A few notes before we get to the part of the episode everyone wants to talk about. Firstly, for a man whose body has been optimised through cybernetics, the hunting CEO sure does seem to have crappy aim. It wasn’t even like Kougami was much further than 10 metres away from him whenever he took a shot, and yet all he could do was severely injure a couple of walls. Secondly, I like how the first time Kougami is shot is when he was too busy posing dramatically after shooting the robo-dog. He probably couldn’t move as fast after pulling that pose. I had a go, and I’m pretty flexible, and I can see how leaping into that position would more than likely pull a muscle in his thigh. Finally, I enjoyed Kougami getting headbutted. It’s such a refreshingly no-nonsense way of getting him to stay put.
Been struggling to work out where on earth to start with this post, so I’m going to rewind back to the very centre of what Psycho Pass is about. Psycho Pass does the standard cyberpunk trick of introducing a new technology into society that changes the way we think about something very fundamental to our being. In Ghost in the Shell (ooh look at me, comparing Psycho Pass to GITS again), the introduction of cybernetics tackles the idea of identity. For Psycho Pass, the Sibyl system choosing how we should act tackles the idea of self-determination. Or ‘free-will’ as I should probably call it, but I feel self-determination covers the ideas of choosing your career and your own life, rather than being an emotionless robot that saying you lack ‘free-will’ implies.

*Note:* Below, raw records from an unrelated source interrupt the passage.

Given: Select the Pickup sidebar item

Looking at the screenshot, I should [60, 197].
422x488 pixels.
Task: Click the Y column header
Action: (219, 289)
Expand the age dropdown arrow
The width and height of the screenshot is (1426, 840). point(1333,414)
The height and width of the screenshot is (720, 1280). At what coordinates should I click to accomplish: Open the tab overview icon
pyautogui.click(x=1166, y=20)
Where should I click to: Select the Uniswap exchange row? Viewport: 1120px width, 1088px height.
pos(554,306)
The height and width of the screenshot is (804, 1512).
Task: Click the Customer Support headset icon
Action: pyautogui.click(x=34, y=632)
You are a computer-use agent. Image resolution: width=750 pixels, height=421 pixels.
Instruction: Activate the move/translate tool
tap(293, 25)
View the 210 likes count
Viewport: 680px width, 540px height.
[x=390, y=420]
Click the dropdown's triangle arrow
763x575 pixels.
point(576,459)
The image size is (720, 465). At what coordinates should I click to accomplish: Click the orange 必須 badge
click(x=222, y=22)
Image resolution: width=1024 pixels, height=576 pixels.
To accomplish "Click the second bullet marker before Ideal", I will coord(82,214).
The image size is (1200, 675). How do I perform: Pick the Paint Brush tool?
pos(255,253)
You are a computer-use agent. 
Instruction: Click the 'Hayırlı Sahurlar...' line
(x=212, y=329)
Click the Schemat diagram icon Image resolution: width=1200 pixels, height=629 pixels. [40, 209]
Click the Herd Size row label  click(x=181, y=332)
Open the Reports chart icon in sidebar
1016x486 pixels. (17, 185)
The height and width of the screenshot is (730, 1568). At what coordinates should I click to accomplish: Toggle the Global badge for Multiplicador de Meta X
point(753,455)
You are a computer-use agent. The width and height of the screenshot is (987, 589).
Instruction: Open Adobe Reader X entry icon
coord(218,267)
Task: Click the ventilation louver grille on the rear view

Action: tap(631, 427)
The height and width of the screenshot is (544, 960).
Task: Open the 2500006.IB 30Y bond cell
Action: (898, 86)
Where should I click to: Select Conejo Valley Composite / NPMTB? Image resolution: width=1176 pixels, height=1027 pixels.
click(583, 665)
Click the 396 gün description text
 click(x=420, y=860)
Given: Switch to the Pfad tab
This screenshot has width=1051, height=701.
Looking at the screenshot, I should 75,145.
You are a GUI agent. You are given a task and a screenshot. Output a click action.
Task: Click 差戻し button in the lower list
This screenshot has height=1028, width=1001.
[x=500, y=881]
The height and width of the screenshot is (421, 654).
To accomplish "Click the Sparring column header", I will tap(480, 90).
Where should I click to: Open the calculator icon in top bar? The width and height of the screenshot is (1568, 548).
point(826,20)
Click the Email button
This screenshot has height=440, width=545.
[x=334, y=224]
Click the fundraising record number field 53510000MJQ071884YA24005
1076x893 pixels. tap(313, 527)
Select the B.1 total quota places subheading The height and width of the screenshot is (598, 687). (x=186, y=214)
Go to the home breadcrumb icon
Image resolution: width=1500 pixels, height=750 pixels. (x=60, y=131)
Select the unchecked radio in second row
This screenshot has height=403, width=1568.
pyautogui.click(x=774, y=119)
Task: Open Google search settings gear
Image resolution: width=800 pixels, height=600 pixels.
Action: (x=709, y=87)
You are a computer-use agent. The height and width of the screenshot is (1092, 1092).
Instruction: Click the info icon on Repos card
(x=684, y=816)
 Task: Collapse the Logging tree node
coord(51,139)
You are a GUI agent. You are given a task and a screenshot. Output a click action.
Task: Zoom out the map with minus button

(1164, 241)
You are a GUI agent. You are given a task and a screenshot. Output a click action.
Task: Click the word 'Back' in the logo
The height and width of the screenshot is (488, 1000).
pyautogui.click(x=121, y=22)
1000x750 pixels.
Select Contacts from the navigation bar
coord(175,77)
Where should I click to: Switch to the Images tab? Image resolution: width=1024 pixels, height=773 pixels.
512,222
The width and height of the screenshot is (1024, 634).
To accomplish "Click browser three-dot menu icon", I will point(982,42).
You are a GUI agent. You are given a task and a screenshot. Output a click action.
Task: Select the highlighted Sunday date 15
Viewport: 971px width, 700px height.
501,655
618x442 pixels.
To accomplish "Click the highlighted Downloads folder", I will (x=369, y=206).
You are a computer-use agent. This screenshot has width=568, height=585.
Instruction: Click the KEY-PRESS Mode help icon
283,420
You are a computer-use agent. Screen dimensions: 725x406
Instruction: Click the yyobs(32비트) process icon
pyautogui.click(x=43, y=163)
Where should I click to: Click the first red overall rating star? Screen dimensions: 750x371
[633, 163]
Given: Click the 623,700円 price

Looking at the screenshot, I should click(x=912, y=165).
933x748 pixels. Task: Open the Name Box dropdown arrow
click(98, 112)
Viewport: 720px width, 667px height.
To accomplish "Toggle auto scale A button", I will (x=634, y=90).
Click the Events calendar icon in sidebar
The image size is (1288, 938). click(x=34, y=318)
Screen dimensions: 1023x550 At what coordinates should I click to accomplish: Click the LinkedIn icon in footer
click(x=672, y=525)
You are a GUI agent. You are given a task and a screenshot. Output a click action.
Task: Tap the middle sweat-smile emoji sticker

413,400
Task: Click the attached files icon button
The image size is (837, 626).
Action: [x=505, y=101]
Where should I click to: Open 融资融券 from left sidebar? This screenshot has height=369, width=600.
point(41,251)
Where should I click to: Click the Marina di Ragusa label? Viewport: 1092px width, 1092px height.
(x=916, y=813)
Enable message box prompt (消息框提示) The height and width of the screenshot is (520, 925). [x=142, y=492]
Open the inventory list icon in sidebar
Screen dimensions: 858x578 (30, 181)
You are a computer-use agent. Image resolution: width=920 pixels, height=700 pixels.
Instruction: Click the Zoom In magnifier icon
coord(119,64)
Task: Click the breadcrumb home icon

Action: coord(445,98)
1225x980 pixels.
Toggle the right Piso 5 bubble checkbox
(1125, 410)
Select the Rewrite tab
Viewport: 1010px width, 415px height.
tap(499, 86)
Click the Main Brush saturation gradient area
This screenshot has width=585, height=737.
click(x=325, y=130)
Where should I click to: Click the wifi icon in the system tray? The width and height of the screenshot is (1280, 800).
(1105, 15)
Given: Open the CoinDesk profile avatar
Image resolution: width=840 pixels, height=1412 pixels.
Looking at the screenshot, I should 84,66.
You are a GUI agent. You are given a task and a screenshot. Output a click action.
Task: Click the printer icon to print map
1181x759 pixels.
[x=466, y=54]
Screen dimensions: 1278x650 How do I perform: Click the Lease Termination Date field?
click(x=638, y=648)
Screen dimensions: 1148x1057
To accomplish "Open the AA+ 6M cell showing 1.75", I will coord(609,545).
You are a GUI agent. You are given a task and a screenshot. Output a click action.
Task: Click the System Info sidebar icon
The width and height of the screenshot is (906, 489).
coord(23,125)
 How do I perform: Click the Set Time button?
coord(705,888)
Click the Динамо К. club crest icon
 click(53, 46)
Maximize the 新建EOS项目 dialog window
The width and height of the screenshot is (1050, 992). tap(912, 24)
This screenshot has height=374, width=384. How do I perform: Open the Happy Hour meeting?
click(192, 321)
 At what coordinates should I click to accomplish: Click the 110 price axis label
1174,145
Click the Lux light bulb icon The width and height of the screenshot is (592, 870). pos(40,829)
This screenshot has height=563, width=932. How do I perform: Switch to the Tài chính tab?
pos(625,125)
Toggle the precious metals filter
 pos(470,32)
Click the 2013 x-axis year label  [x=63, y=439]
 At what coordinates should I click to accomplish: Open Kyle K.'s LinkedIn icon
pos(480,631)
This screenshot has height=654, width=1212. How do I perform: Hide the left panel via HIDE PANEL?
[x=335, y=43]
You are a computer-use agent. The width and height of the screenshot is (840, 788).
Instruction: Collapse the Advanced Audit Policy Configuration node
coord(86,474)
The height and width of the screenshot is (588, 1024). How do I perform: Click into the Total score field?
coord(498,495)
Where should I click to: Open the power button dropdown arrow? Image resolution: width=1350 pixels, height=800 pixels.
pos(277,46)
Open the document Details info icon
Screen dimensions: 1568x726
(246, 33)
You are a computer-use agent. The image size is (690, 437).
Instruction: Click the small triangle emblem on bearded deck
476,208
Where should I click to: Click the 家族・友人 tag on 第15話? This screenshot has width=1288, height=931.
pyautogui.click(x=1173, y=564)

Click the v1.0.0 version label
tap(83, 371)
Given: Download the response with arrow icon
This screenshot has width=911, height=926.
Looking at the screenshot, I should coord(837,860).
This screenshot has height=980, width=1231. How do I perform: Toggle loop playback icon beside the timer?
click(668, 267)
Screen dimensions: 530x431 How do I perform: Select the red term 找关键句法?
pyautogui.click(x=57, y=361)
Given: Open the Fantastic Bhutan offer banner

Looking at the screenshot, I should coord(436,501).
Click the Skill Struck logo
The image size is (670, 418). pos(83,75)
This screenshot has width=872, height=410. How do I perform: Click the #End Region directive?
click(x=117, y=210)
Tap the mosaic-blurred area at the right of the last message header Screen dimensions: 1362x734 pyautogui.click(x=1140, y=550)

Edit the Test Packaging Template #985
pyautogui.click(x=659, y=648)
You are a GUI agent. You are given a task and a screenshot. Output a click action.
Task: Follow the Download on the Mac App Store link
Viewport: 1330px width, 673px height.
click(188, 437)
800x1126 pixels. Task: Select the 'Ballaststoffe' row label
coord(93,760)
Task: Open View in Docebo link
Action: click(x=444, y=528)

I can see why the promo material focuses on the Dominator so much now. It removes the burden of responsibility from the person shooting it. It’s the first time in the show I’ve felt having the gun make people ESPLODE feel justified. The contrast between the cops being unfazed by ESPLOSHUNS and how utterly broken Akane is by the idea of actually shooting someone by her own design is quite stark. When you think about the way the policing system is laid out, it’s done precisely to remove all sense of responsibility towards the victims on the part of the police. They quite literally hire criminals to do their thinking for them so they don’t have to dirty their minds with the grimy parts.
This is what the villain, Maikishima, was trying to get out of this experiment. For Akane to apprehend a criminal by her own choice rather than leave it up to the gun to decide, therefore absolve her of the responsibility. When you take a step back and look at the differences between the two guns, one might injure him or possibly kill him, while the other would make him ESPLOOODE! But it’s the fact that she has to make the choice that is what frightens her so much. If she shoots him without approval from the Dominator, she is officially a criminal under the Sibyl system. The story has been beating us with the idea that getting into the heads of criminals and criminology disrupts your hue, but this is a tangible example of that at work. It’s interesting how Sibyl can tell the difference between you shooting a Dominator versus a normal gun. That may be built into its systems already, but I’d say there’s a feedback loop at play too. Because Sibyl approves of shooting the Dominator, the person doesn’t feel like they’re doing anything wrong.
Even taking a step back from the actual themes at play here, the way the entire scene was shot was utterly fantastic. Makishima’s hue’s number dropping in inverse proportion to Akane’s mental fortitude gave the whole sequence this bum-tightening spiral of tension. I’d said in an earlier post that I didn’t want the Sibyl system to have an anomaly and be proved wrong, but the way it was used in this episode means I’m more than happy to let them go in this direction since it seems like they know full well what they’re doing. Even simple things, like having Makishima occupy higher ground than Akane, really helped the composition of the scene. Plus it didn’t pull any punches. Right at the moment it mattered most, Psycho Pass knew it was the right time to really hit us. If he didn’t slit the throat of Akane’s friend at that time, it would have essentially ruined the entire point of the scene. It’s about Akane’s feeling of utter uselessness without the Dominator making the decision for her.
It was one of those perfect moments of ramping tension where I only realised once it had ended that I hadn’t breathed for the entire thing. The point where he slit her throat made my entire body wince and contract. In a year where most of my favourite anime have been the more comedic and ridiculous types, it’s refreshing, in that ice-cold shower way, to have someone capable of writing something this grimdark in such a compelling fashion. I’d already written all my 12 days posts by the time I saw this, so I couldn’t give it a rightful spot. So it will have to settle for the unofficial 13th day.
Butcher Gen wishes you a Merry Christmas.